• Tinos: The Mysterious Granite Boulders of Volax and Their Otherworldly Beauty

Tinos: The Mysterious Granite Boulders of Volax and Their Otherworldly Beauty

A photographic study of Tinos unique village

Tinos has been described by the philosopher Cornelius Castoriadis as a
“handmade island” — a place where nature and human presence coexist in
a manner that feels almost sculptural.
Within this remarkable landscape, Volax appears as a vast open-air art installation:
a field of rounded boulders seemingly placed with intention, as if an invisible
force had carefully arranged them, creating a scene that is at once
primordial and otherworldly.

The area’s distinctive granite boulders are the result of a long geological process
of granite weathering and erosion. What makes this landscape truly exceptional is not
only the remarkable degree of roundness of the rocks, but also the vast extent over
which this phenomenon occurs, making Volax a unique geomorphological site.

My own prolonged photographic study — almost an obsession — with the landscape
of Volax began in 2016 and continues to this day.
It is not a completed body of work, but rather an ongoing process of observation,
contemplation, and existential engagement.

More than a documentation of place, this series functions as an exercise in seeing;
a continual return to the image and its possibilities. At the same time,
it serves as a counterbalance to the demands of professional photography:
a space of complete freedom, where the conventions of composition and aesthetics
are not abandoned but shifted, challenged, and continually renegotiated.

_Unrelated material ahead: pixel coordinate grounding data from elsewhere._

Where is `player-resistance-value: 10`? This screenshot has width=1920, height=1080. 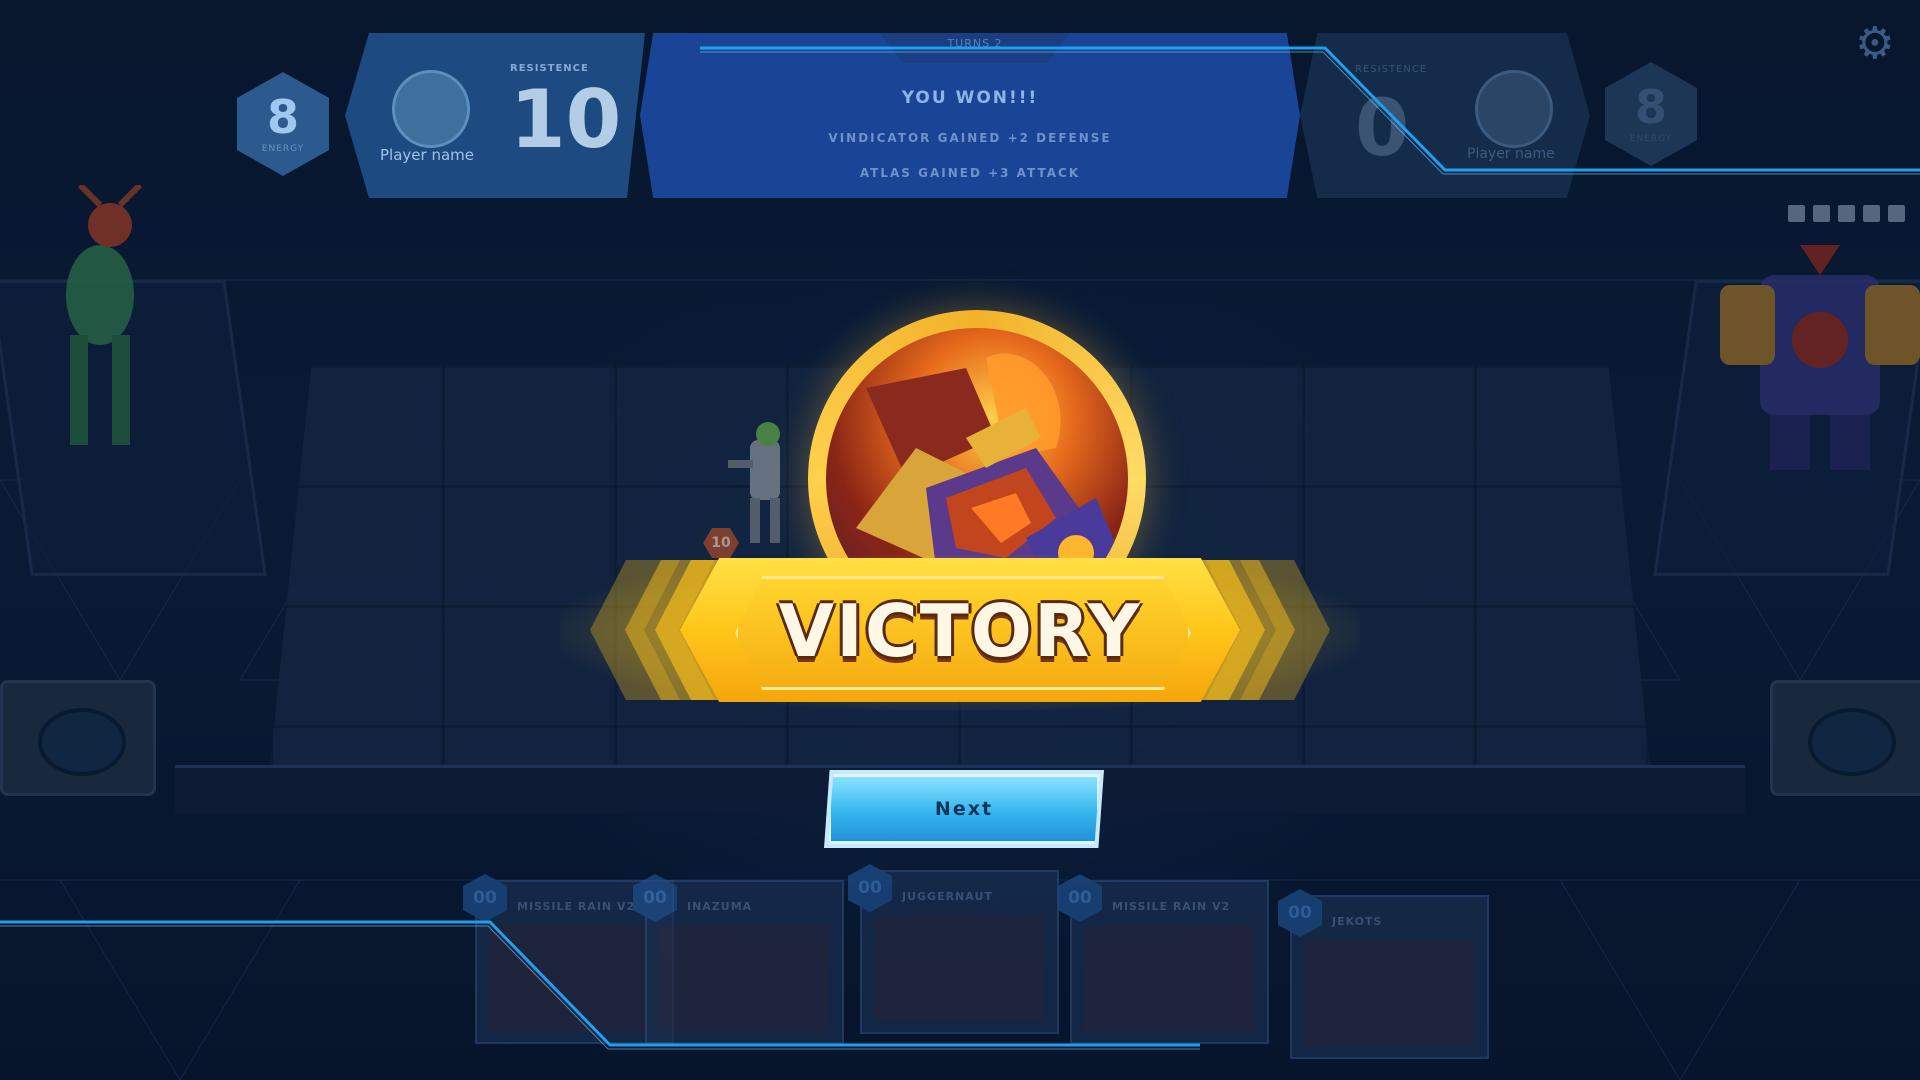 player-resistance-value: 10 is located at coordinates (566, 120).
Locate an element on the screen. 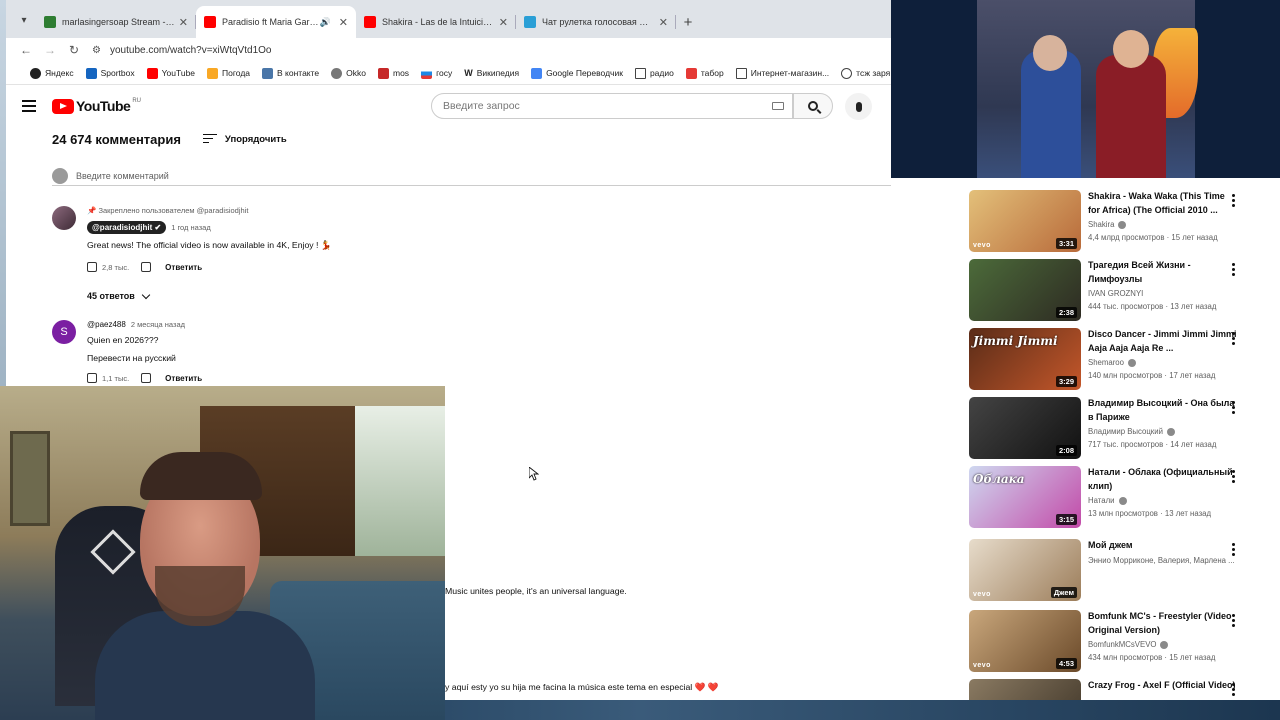  video-thumbnail: 4:53 vevo is located at coordinates (1025, 641).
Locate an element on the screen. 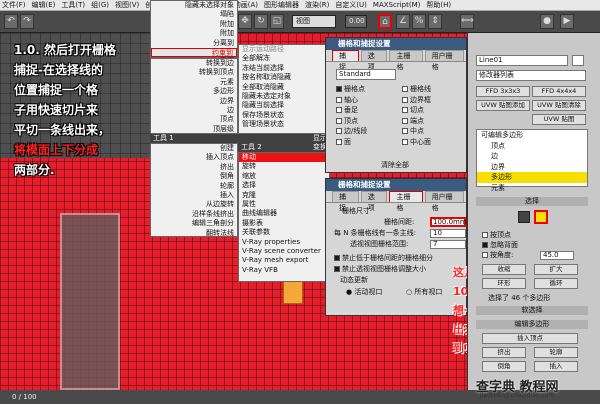 Image resolution: width=600 pixels, height=404 pixels. spinner-snap-icon: ⇕ is located at coordinates (435, 22).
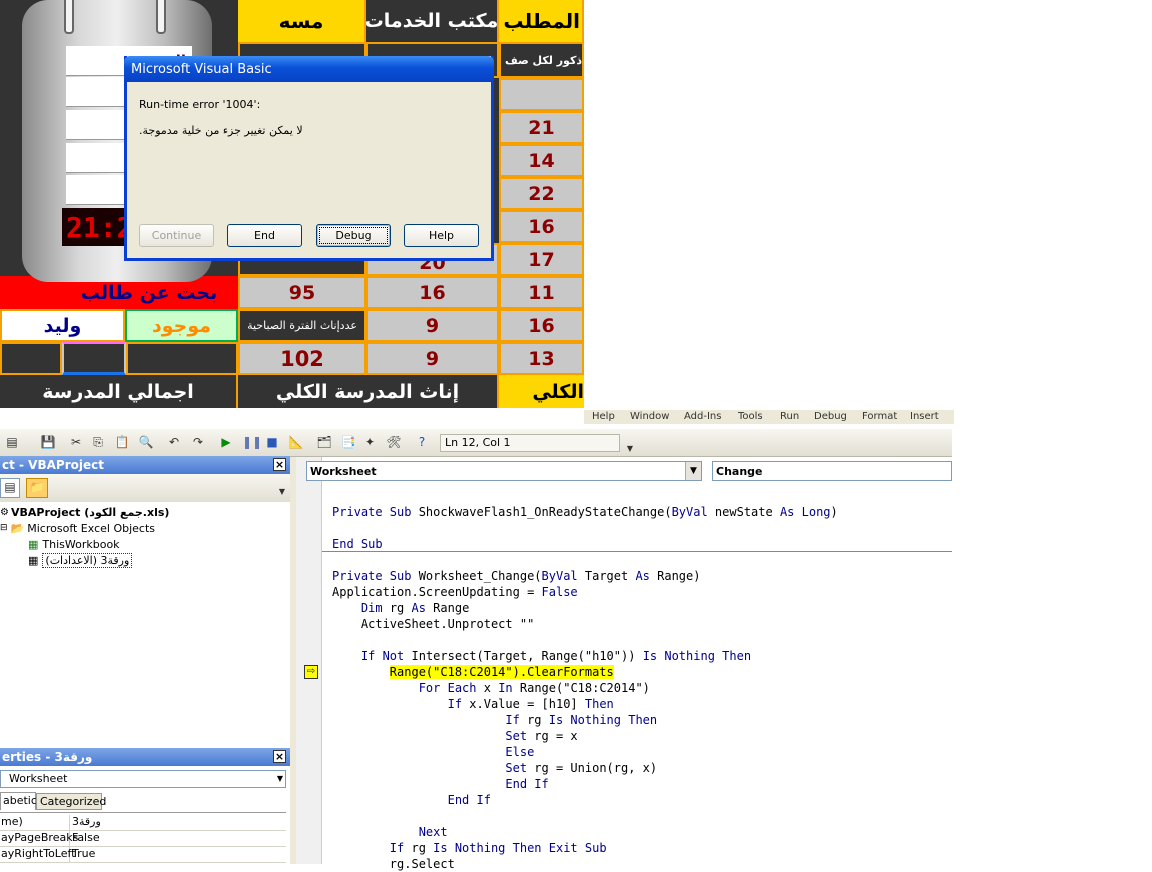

Through these photographs, I do not seek to describe Volax, but rather to explore
the relationship between time, decay, and the sense of the uncanny.
My focus has been on geological form, the silence of the landscape,
and the memory that seems to be inscribed upon the stone itself.
Human presence remains minimal, almost fragile, within an environment
that conveys the impression that it existed long before us and will continue
to exist beyond any human scale.

Through the repetition of forms, tonal contrasts, and an almost abstract use of light,
the landscape is transformed into an intermediate state — somewhere between the real
and the imaginary, between earthly matter and an almost lunar experience.
The granite masses function not merely as natural elements, but as primordial forms:
remnants of an ancient geological time, or silent sculptures set within the Cycladic light.
Volax thus emerges not as a geographical destination, but as a psychological
and visual terrain — a place where scale dissolves, time slows down,
and human presence appears temporary when measured against the enduring permanence of stone.